As everyone apparently doesn't know, the former governor of Alabama was shot and wounded in 1972 but lived until 1998. The gunshot paralyzed Wallace, and images of him in a wheelchair are icons of the 1970s, 1980s, and 1990s when, to put it mildly, he remained politically active and, in his later years, often apologized for his racist past.
It is a cardinal sin of journalism to point at someone else's errors. I have made my own share and will doubtless make another one very soon as cosmic punishment for writing this. But Henninger's column, which is unfortunately headlined "Wonder Land," seems to me to explain, in a way, something about The Wall Street Journal editorial page and even why we are in Iraq.
The headline on the column is "1968: The Long Goodbye." The thrust of it is familiar to regular readers of the Journal such as me: Many of America's problems can be traced back to the permissiveness of the 1960s. Along with denunciations of the Clintons and Mississippi tort lawyers, this is one of the touchstones of the Journal's editorial page.
The year 1968, when I was 19 years old and in college, was particularly traumatic: President Lyndon Johnson's announcement that he would not seek reelection; the assassinations of Martin Luther King and Robert Kennedy; the violence outside the Democratic Party national convention in Chicago, to name a few.

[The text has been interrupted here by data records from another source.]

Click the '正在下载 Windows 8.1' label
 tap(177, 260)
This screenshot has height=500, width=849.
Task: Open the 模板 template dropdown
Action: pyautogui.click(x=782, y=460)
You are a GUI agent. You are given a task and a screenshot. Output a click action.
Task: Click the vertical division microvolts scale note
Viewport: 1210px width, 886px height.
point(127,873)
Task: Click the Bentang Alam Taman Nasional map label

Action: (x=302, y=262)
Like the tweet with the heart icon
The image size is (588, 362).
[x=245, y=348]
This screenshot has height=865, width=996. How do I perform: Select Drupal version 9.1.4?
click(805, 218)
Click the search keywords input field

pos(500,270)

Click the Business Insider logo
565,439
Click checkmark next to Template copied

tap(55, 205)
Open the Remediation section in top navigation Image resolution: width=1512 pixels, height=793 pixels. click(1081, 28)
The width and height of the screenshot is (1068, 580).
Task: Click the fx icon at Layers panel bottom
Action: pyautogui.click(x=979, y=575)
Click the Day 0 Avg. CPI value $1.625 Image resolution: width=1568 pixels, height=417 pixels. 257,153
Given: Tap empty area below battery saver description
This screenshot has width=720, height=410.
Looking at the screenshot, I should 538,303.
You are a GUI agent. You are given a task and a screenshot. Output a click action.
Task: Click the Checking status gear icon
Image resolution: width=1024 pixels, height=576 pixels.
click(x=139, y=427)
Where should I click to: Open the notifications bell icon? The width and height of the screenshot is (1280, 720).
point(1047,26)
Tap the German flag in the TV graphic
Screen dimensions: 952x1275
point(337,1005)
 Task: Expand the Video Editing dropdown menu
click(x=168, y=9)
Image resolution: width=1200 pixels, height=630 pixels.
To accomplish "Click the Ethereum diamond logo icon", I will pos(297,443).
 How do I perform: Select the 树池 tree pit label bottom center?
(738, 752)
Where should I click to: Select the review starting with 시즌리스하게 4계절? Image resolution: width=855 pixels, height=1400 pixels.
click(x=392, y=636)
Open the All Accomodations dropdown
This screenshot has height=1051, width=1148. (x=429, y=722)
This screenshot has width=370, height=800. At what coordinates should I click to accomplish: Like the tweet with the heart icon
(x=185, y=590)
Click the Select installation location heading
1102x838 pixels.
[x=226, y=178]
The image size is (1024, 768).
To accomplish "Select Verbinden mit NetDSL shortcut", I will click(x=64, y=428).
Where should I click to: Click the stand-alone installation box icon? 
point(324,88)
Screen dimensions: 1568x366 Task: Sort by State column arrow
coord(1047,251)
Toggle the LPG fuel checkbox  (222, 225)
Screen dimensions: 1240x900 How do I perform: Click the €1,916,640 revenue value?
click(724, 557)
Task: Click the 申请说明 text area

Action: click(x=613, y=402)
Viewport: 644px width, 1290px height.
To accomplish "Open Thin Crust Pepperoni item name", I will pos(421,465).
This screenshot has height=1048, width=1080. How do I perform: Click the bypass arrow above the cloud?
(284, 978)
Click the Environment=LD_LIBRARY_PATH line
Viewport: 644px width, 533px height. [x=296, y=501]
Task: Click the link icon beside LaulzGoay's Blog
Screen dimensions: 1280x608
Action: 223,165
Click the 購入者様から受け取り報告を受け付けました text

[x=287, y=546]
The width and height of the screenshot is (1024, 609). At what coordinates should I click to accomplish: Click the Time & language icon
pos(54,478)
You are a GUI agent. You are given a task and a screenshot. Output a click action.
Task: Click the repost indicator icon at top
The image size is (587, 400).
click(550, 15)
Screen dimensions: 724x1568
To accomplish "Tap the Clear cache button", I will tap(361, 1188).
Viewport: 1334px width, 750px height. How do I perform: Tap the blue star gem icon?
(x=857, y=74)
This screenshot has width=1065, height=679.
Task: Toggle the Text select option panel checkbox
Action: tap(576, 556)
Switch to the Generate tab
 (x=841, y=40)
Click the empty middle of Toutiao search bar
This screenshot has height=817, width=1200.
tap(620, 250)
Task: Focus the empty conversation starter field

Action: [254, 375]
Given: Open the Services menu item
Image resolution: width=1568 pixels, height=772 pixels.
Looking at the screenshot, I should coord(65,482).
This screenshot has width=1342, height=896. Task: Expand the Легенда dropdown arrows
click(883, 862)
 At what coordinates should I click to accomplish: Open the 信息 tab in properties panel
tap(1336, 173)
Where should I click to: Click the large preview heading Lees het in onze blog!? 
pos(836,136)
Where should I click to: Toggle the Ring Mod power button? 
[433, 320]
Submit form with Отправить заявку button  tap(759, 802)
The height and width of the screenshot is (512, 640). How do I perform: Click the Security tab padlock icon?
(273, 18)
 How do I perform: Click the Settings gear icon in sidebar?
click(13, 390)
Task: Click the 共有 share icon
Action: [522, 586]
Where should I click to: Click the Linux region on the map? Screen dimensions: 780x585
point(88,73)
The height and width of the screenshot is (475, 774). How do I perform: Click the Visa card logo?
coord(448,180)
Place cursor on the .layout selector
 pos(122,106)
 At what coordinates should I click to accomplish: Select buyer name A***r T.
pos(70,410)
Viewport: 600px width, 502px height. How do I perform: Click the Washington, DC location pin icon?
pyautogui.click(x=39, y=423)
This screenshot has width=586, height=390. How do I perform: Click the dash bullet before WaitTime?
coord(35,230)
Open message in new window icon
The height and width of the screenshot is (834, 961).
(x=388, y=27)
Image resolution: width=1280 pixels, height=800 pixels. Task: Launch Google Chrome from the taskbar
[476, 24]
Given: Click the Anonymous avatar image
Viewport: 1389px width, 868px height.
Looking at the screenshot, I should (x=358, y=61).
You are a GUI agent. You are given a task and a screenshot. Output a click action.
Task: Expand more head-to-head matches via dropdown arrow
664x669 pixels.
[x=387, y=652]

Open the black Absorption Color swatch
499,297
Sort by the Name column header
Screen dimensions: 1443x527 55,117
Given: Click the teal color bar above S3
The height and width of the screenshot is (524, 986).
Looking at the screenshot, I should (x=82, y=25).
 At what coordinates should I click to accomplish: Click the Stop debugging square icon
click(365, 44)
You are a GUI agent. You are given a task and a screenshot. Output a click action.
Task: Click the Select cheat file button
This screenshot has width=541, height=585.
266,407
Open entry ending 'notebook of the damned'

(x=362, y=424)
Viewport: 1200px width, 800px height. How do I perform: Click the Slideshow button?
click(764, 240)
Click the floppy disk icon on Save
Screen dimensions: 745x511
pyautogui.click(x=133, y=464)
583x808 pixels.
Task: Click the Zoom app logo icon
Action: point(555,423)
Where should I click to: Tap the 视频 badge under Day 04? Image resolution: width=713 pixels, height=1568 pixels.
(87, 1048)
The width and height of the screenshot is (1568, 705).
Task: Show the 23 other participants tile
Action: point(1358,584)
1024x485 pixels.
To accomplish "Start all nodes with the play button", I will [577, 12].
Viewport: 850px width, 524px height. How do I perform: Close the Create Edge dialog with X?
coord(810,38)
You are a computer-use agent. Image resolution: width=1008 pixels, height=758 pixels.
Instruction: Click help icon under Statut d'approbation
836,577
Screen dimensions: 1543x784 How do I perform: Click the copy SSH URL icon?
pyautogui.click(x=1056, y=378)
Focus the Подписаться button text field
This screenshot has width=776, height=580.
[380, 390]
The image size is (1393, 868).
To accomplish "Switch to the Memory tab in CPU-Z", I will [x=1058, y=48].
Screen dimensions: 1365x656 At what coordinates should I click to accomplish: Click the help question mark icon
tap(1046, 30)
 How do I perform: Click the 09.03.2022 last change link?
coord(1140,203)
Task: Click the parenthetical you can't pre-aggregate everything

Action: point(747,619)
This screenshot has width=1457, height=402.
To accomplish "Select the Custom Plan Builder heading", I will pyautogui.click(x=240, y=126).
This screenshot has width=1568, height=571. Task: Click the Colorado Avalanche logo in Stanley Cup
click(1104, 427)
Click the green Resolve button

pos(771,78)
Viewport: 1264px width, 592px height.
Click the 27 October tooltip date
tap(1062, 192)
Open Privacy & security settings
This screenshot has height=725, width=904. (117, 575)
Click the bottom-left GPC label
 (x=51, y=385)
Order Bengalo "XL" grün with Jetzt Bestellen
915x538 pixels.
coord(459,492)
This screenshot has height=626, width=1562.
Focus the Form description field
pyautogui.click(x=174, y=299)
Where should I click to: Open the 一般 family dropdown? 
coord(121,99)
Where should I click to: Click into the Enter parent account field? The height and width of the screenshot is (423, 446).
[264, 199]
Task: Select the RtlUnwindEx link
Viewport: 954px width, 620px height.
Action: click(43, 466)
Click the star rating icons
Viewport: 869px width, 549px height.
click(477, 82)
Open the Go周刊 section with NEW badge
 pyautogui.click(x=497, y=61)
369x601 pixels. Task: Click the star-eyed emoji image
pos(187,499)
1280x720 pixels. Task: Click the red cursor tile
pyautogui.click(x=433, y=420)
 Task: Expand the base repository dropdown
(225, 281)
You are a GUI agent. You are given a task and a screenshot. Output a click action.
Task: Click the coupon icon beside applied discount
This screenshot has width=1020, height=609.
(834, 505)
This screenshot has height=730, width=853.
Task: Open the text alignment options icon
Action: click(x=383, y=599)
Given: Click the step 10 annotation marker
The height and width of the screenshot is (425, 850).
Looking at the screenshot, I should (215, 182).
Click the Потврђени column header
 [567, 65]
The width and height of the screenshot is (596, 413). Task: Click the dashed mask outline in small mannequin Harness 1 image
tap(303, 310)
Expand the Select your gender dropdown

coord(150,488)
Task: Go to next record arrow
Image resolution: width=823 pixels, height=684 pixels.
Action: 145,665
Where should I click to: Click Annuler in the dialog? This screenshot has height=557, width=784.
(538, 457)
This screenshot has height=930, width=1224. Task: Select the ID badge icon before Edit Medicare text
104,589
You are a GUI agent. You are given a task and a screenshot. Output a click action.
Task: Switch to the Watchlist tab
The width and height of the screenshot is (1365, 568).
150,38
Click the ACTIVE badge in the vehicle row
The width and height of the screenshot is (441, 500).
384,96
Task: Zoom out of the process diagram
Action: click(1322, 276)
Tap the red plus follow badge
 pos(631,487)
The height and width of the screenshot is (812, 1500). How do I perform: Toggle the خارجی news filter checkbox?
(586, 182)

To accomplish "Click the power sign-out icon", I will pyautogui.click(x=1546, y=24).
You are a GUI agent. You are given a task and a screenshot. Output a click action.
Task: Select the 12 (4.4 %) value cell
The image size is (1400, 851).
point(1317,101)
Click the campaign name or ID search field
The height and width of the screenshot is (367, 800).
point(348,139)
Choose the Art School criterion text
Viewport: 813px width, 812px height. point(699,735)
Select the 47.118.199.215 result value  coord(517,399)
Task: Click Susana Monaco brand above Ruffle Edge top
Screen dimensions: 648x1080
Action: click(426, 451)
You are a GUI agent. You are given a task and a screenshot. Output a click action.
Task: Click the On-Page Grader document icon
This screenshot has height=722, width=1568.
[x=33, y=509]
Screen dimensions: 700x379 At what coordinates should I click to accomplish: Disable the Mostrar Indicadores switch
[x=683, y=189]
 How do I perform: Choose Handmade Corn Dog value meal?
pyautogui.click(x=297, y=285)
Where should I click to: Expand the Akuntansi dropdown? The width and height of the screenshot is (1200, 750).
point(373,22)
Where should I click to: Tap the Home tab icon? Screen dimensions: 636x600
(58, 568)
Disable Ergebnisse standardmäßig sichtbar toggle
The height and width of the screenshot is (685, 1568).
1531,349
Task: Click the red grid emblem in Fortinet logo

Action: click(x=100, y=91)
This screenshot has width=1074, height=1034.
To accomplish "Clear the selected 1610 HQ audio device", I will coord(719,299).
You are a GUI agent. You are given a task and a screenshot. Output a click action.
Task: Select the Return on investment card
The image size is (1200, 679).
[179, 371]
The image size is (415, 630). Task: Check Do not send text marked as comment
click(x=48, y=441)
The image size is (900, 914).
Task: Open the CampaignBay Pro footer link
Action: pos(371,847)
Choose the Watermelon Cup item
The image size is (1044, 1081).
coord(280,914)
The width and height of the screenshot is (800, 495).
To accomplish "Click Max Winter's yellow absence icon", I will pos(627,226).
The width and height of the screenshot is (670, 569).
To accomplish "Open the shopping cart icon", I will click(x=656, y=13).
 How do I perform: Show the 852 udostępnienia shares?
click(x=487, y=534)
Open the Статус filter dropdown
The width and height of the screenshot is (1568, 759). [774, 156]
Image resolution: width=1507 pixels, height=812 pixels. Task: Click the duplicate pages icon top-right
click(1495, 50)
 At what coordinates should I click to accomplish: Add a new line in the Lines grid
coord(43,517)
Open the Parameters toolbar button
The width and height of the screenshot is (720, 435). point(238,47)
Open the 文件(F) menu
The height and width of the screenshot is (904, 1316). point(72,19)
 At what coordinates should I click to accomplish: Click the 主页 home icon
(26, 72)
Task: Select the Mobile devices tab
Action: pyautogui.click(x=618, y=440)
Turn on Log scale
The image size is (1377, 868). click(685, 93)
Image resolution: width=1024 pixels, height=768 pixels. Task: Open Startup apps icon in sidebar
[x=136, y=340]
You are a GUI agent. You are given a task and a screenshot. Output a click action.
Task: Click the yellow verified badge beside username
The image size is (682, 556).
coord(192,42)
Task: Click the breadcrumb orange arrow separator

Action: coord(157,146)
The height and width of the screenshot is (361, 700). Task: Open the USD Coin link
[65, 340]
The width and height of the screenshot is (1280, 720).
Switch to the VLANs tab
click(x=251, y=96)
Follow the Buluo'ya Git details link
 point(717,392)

Wallace got roughly 13 percent of the vote as a third-party candidate for president in 1968. Richard Nixon won. Wallace was indeed shot but not shot dead four years later when his political appeal was perhaps even stronger.
The error was corrected in the online version of the Journal on Friday and in the print newspaper on Saturday. How it got in the column in the first place is as baffling as why. You would think that one of the greatest newspapers in the world would have copy editors for even the best opinion writers. It's hard to think of an innocent explanation for "shot dead." Maybe the copy desk did it. It isn't very likely that Henninger meant to say "not shot dead" or "almost shot dead" or simply "shot" but wrote it as "shot dead." I guess if you believe the Sixties and the hippies ruined America, it makes a better story if George Wallace was not just shot but "shot dead" even if it is tantamount to saying the civil rights movement was never the same after King was "wounded" in Memphis in 1968.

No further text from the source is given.